• [Aim of the task]: Rewrite all the records below, replacing "eyedropper" with "color picker" and changing nothing else. Leave the pictures out.

# # # # #

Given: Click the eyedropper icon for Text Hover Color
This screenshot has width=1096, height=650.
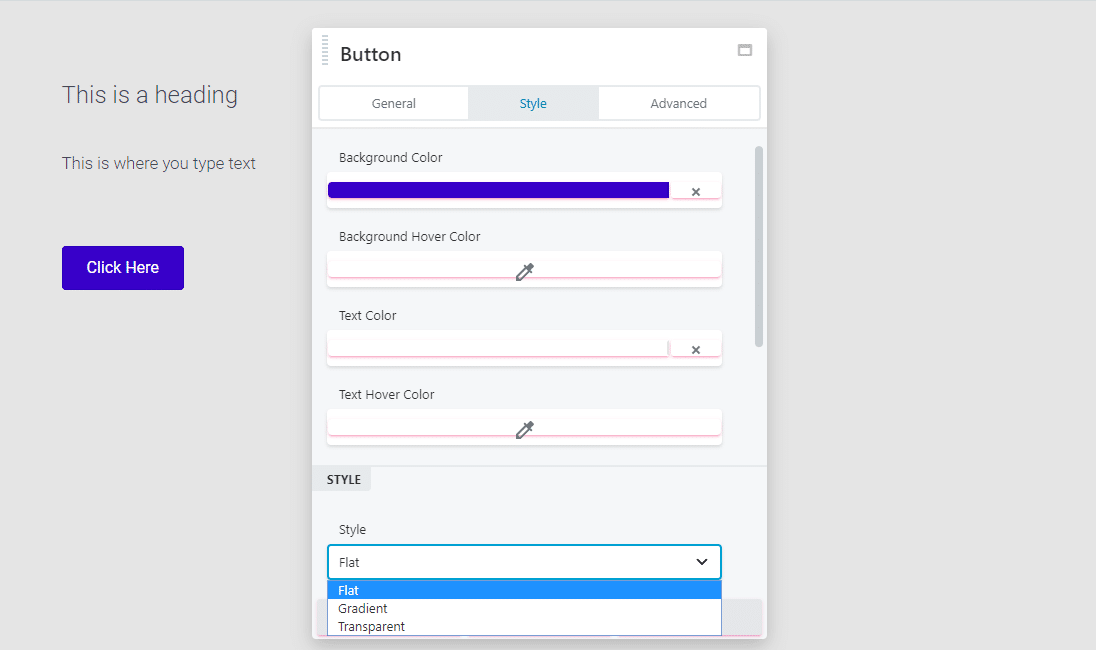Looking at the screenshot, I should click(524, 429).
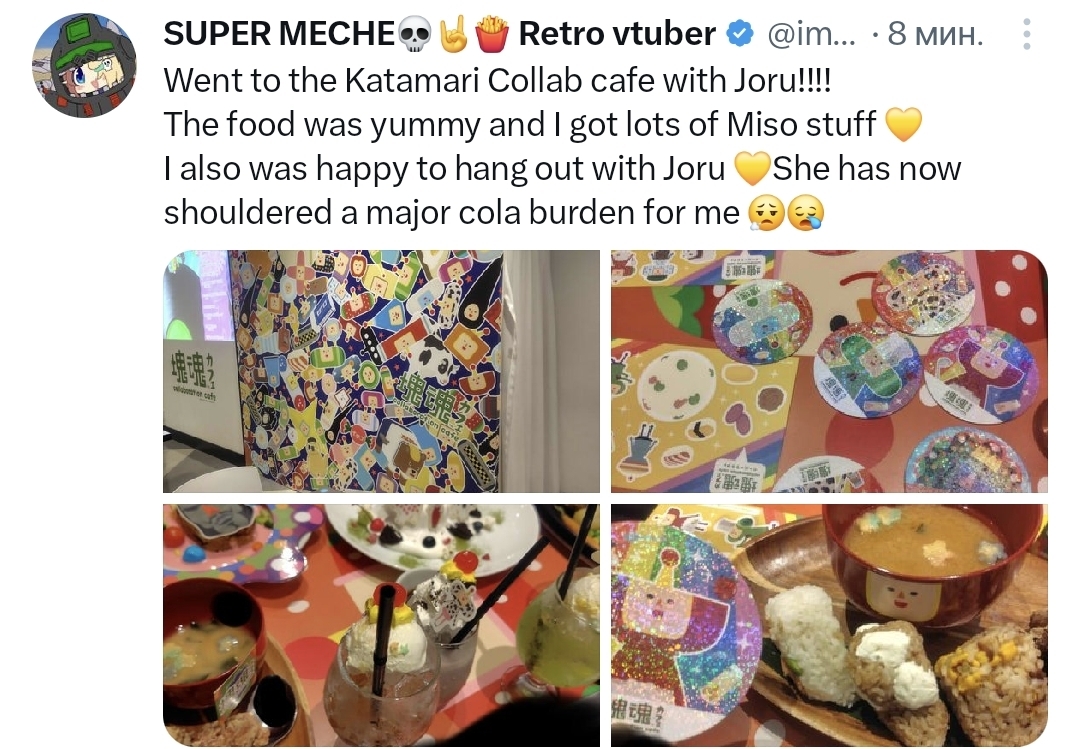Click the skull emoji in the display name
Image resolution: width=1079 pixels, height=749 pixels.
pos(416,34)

# # # # #

• [The completed task]:
Given: Click the color picker icon for Text Hover Color
This screenshot has width=1096, height=650.
Looking at the screenshot, I should click(524, 429).
Click the skull emoji in the display name
Image resolution: width=1079 pixels, height=749 pixels.
pos(416,34)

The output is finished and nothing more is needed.